Given request 1:
Copy the entries that follow the KB Home earnings article word for word, and leave the pictures out.

KB Home’s KBH shares have gained more than 6% in after-hour trading yesterday on solid third-quarter fiscal 2018 results. Not only did the homebuilder’s bottom line surpass the Zacks Consensus Estimate but it also increased considerably year over year. The performance reflects a solid housing market despite rising interest rate woes.
The company’s shares have gained 17% in the past year, while its industry has declined 6.1%. The outperformance was backed by an impressive earnings surprise history, beating the consensus mark for 11 straight quarters.
Earnings & Revenue Discussion
Quarterly earnings of 87 cents per share outpaced the Zacks Consensus Estimate of 78 cents by 11.5% and increased 71% from 51 cents a year ago.
Total revenues of $1.22 billion, however, missed the consensus mark of $1.27 million. The top line improved 7.1% year over year on higher housing revenues.

Rows:

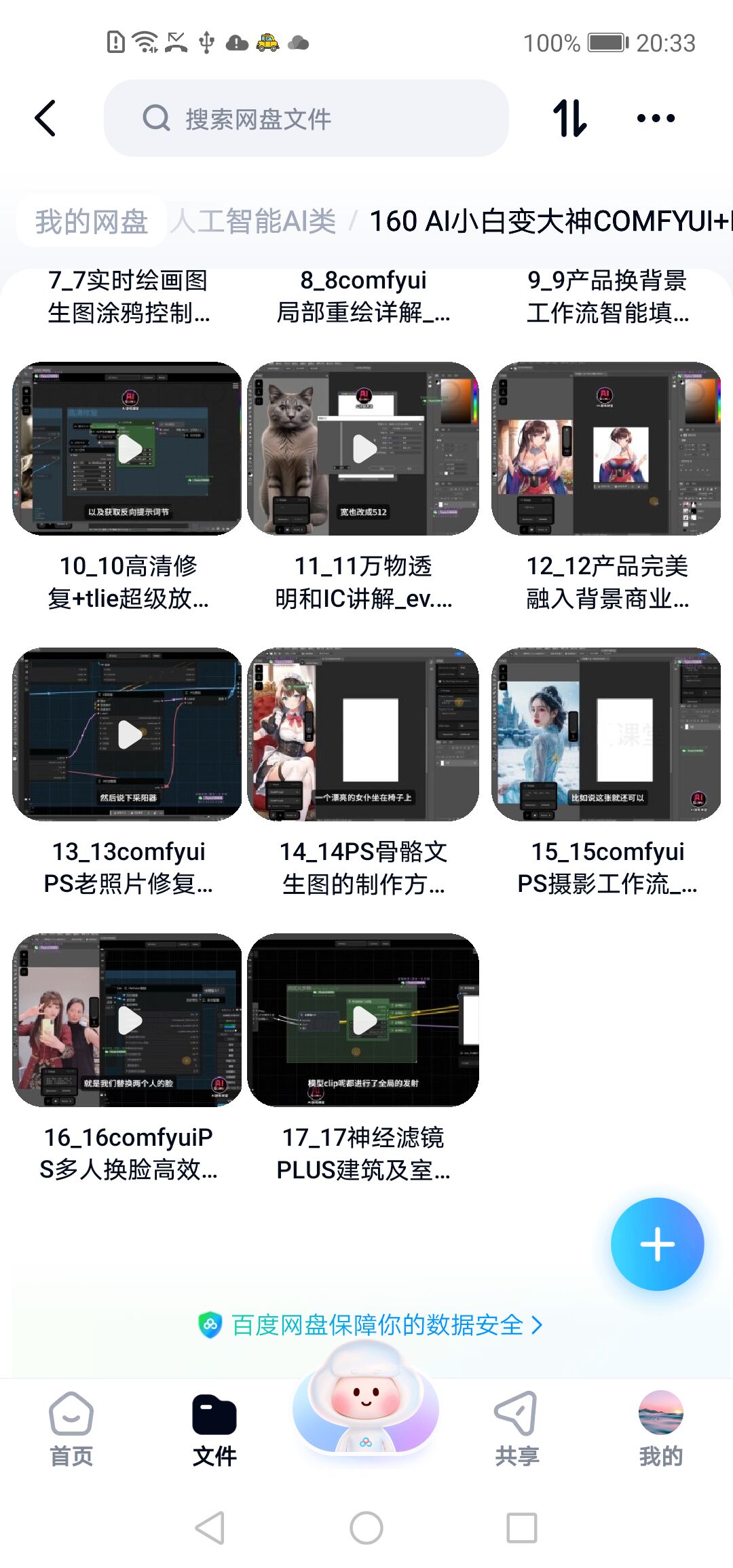The width and height of the screenshot is (733, 1568).
Task: Switch to the 首页 tab
Action: click(x=71, y=1428)
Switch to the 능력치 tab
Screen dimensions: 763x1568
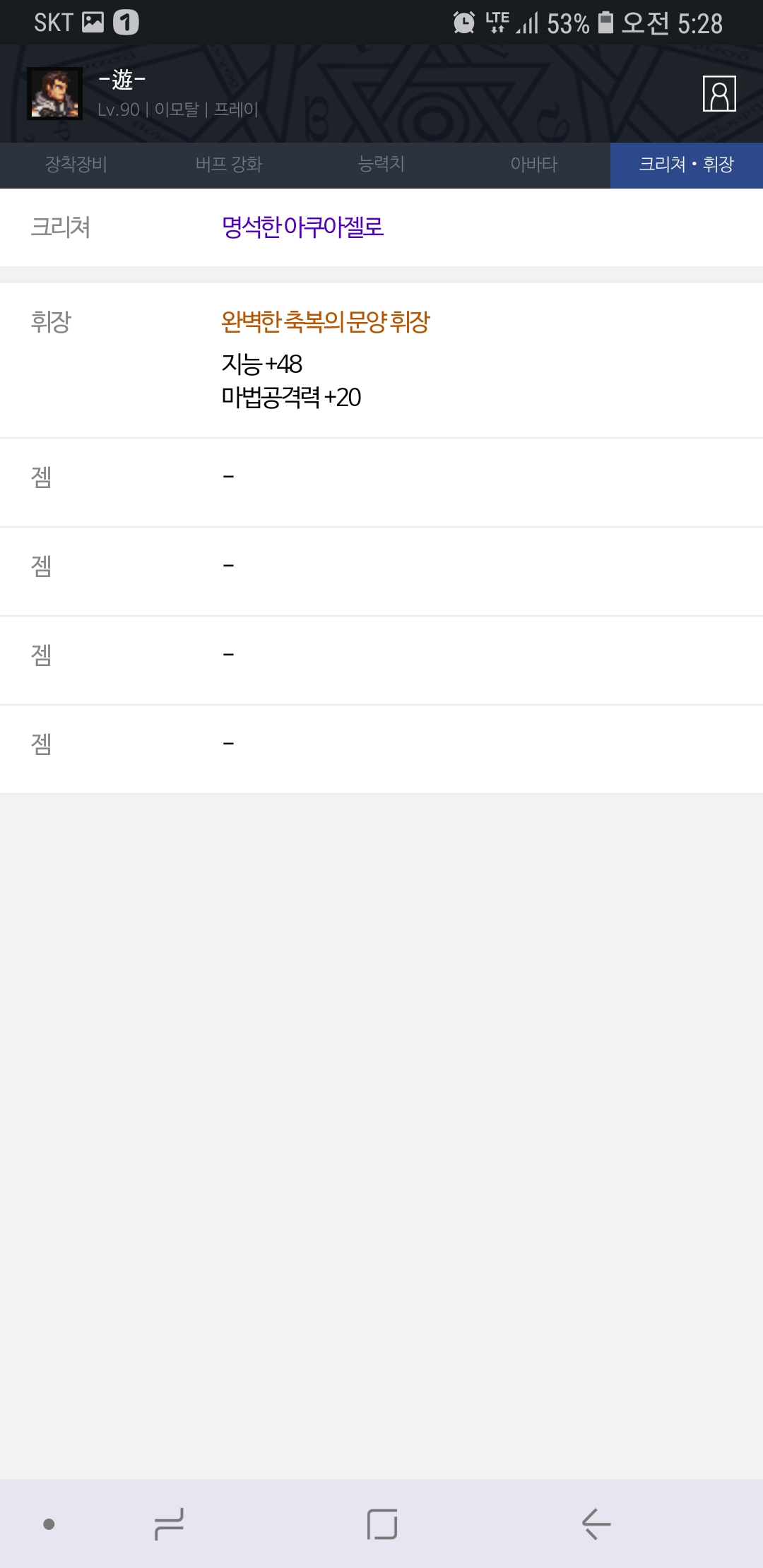tap(382, 165)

Given request 2:
Carry on the article about KB Home's third-quarter results, starting right after its last sentence.

Task response 1:
The width and height of the screenshot is (733, 1568).
Task: Switch to the 首页 tab
Action: click(x=71, y=1428)
Switch to the 능력치 tab
Screen dimensions: 763x1568
tap(382, 165)

Task response 2:
Segment Details
Homebuilding Revenues: In the reported quarter, homebuilding revenues increased 7.1% to $1,221.9 million from the prior-year quarter, driven by an increase in the number of homes delivered. While land generated $2.3 million in revenues (down 33.3% from the year-ago quarter), housing revenues totaled $1,219.6 million (up 7.2%).
Net orders increased 3% to 2,685 homes, rising across the Central and Southeast regions, while net orders fell in West Coast and Southwest regions. Value of net orders, however, decreased 5% to $1.02 billion.
Number of homes delivered improved 8% from the year-ago level to 2,988 units. Deliveries increased in three regions, except West Coast. Average selling price fell a slight 0.8% to $408,200.
At the end of the reported quarter, average community count was 217, down 7% year over year.
The company’s backlog totaled 5,484 homes (as of Aug 31, 2018), up 0.5% from a year ago. Potential housing revenues from backlog decreased 4% to $2.04 billion.
Margins
Adjusted housing gross profit margin (a metric that excludes the amortization of previously capitalized interest and inventory-related charges) expanded 140 basis points (bps) year over year to 23.1%.
As a percentage of housing revenues, selling, general and administrative expenses (SG&A) were 9.4%, up 20 bps from the year-ago figure.
Homebuilding operating margin increased 190 bps on a year-over-year basis, primarily driven by continued improvement in its housing gross margin.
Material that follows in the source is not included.